ISLAMABAD: As rains caused floods and landslides in several parts of the country and the temperatures dropped by about 15 degrees during the longest days of the year, expeditions wait to see whether this may affect climbing conditions in the mountains, said Alpine Club of Pakistan (ACP) on Sunday.
“Although mountaineers are no strangers to unusual weather in Pakistan’s Karakuram Range, they will have to include patience in their tactics,” said ACP Secretary Karrar Haidri, adding some wondered if the unpredictable Karakoram weather could be equally abnormal this summer season.
Mr Haidri told Dawn that climbers attempting to summit the 8,126-metre-high Nanga Parbat in the Himalayan Range admitted that the snow that had accumulated for the past several days would make rope fixing difficult.
“Yesterday, climbers reported that it was snowing at Nanga Parbat’s base camp for the fourth day in a row and estimated that 80cm of fresh wet snow had fallen just in the last 24 hours,” he said.
Snowfall over last several days would make rope fixing difficult on Nanga Parbat, says official
Snowfall had also delayed alpine-style teams, including the French climbers on Pumari Chhish East and the Americans on K7, according to the ACP.
However, meteorological experts were working with several climbers and paragliding expeditions currently in the Karakoram.

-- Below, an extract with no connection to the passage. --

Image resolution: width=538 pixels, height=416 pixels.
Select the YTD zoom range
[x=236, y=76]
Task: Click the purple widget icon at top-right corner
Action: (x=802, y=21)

The difficult conditions had thwarted Carlos Garranzo’s K2 attempt even before it began. The Spanish climber and blogger slipped on an icy rock and broke his leg. He was now back in Islamabad, ready to depart for home.

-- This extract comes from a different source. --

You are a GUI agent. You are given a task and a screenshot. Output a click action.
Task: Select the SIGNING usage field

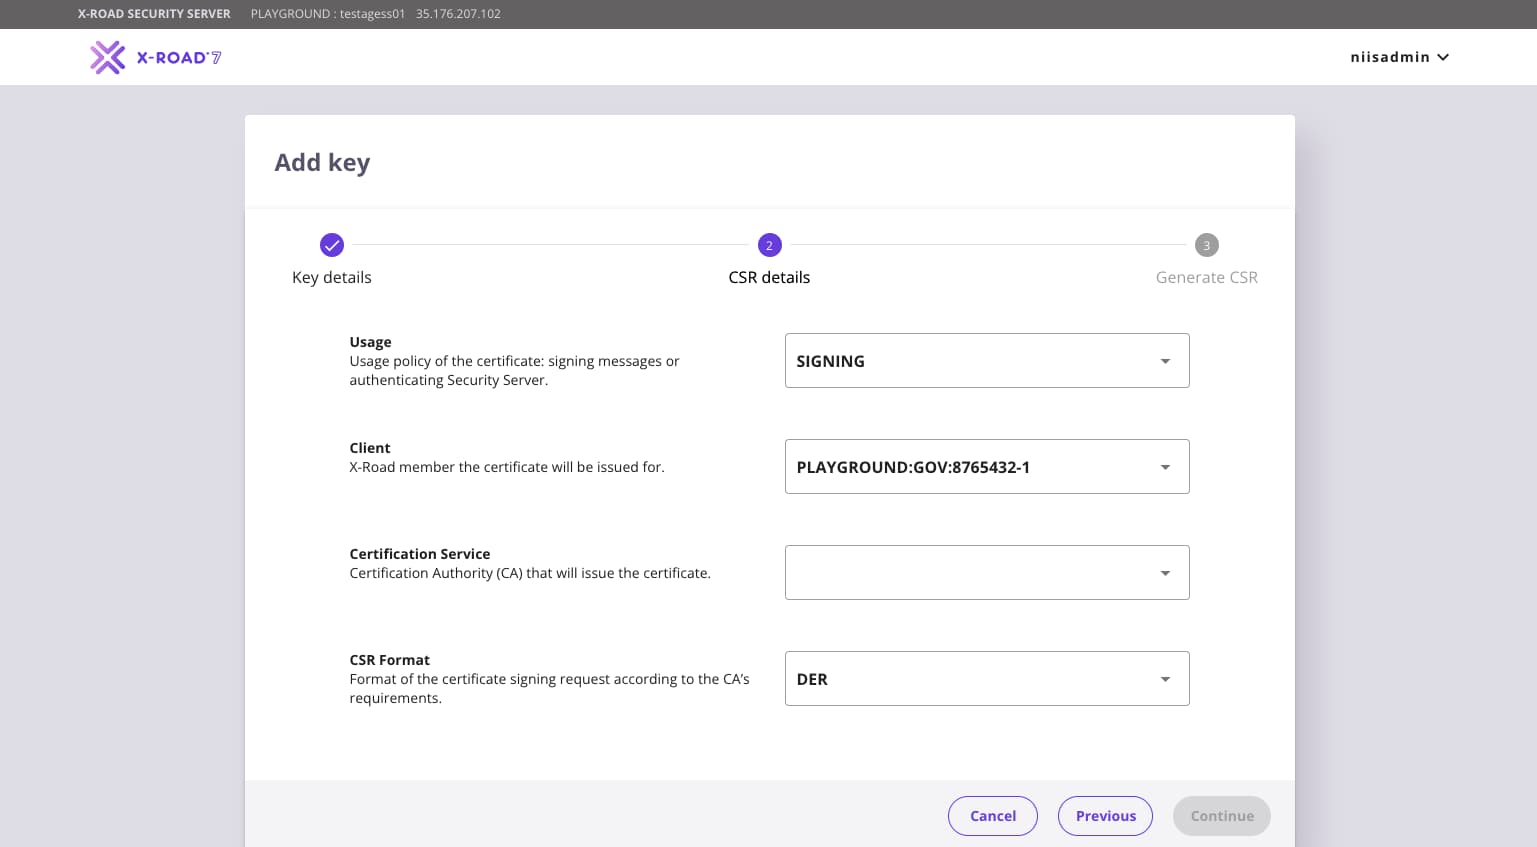[x=960, y=361]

“Overall, waiting is just part of the game for the adventure seekers in the Karakoram. The weather test patience of many who are record-seeking climbers eyeing several peaks before August,” Mr Haidri said.
This season could break records for the number of climbing permits. The biggest crowds were flocking to the second highest peak in the world - K2 - and Broad Peak, which is the 12th highest mountain in the world at 8,051 metres. More than 350 permits have been issued so far, he added.
Also making news this summer is mountaineer Naila Kiani for the 8,611-metre-high K2.
Kiani is a Dubai-based Pakistani banker and an amateur boxer, whose love for the mountainous regions inspired her to carry out her wedding ceremony right at the K2 base camp in 2018. In 2021, she summated the world’s 13th highest mountain, the Gasherbrum II 8,035 metres, right after giving birth to her child.
In a meeting, Kiani said she was on a mission to promote Pakistan’s tourism and empower Pakistani women.
Mr Haidri said this year Kiani and Samina Baig have set their eyes on reaching the top of K2.
Baig and Kiani became the first Pakistani women to climb Everest in 2013 and Gasherbrum II in 2021, respectively.